My own special vdev is just 4x ~~samsung 860 evo’s 250gb that I had laying around. You can find the things cheap on ebay.~~ Edit: it turns out evos sometimes like to generate a few weird errors, and I’ve seen a few others with this issue. I’ve moved on to old enterprise drives with real PLP (actually has capacitors), which are also cheap enough from eBay.
I’m currently in the middle of rearranging my pool properly, but it’s currently at 26.9TiB, with most datasets set to 4MiB recordsize (vs the standard 128KiB recordsize. Most of my files are small so I wouldn’t get anywhere near 32x amplification of metadata) and my special metadata takes up 10.3GiB

Your optane would better serve as an L2ARC. It’ll be persistant once ZFS 2.0 comes out, and it’s not the ram hog it once was long ago.

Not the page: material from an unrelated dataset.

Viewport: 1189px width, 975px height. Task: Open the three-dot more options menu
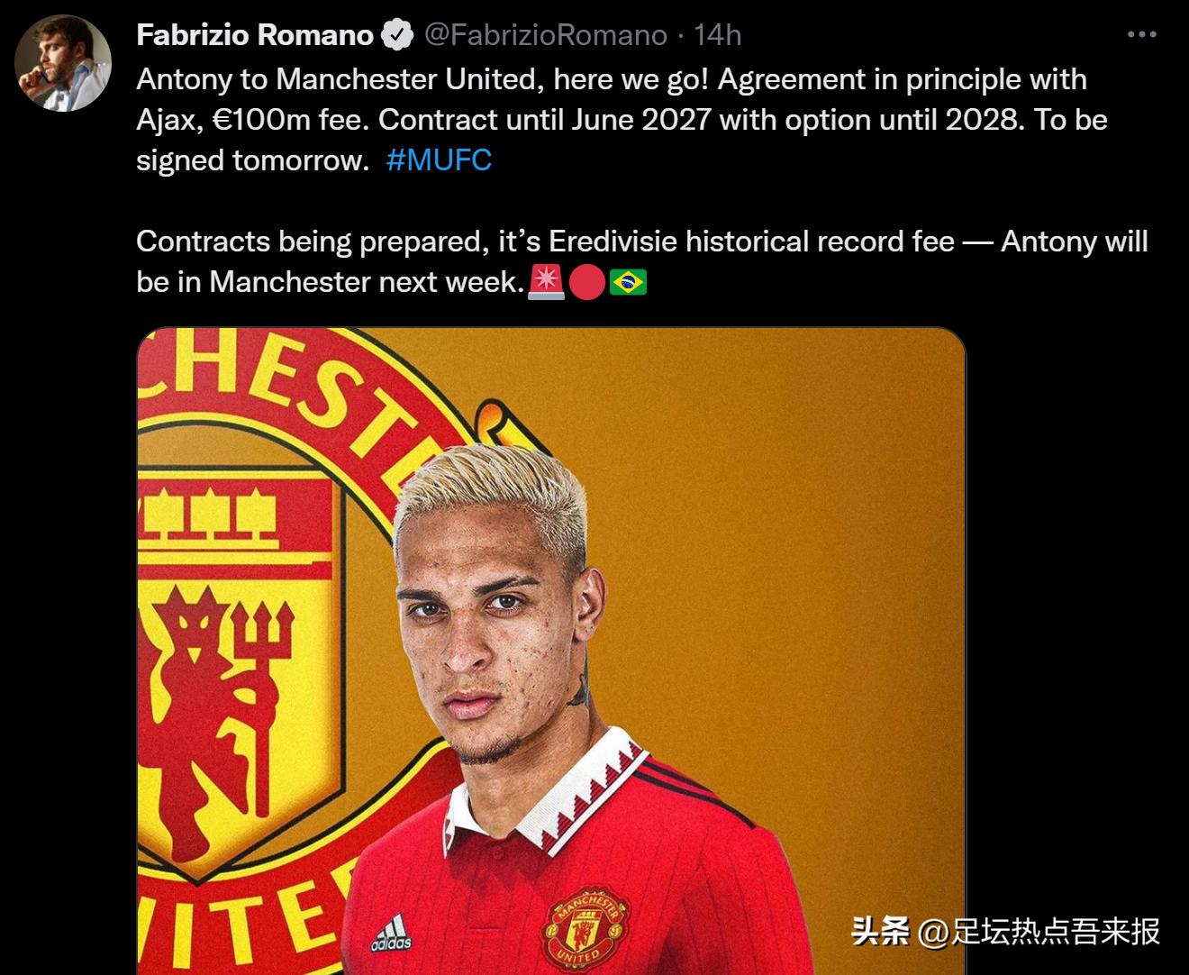pyautogui.click(x=1141, y=35)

Trooper_ish · September 21, 2020, 8:27am

Isn’t the L2ARC formed from stuff that gets evicted/ drops out of ARC? But the data is just a hot copy of what is still in the pool proper.
IIRC the special devices move the metadata out of the pool, so Really needs to be redundant else the pool is toast when a special device gets hosed?

wendell · September 21, 2020, 2:03pm

L2arc will persist across reboots quite soon. If not already doing that in the bleeding edge. Afaik

Trooper_ish · September 21, 2020, 2:31pm

Bleeding edge… so might take a while to filter through to slower release distro’s?

Might be worth going git-master for. Despite ease of package managed tools

Nikolay_Mihaylov · September 21, 2020, 2:58pm

Sorry, I don’t know what is going on with this forum system. I was trying to reply to a reply then to my post and both times it ends at the top level.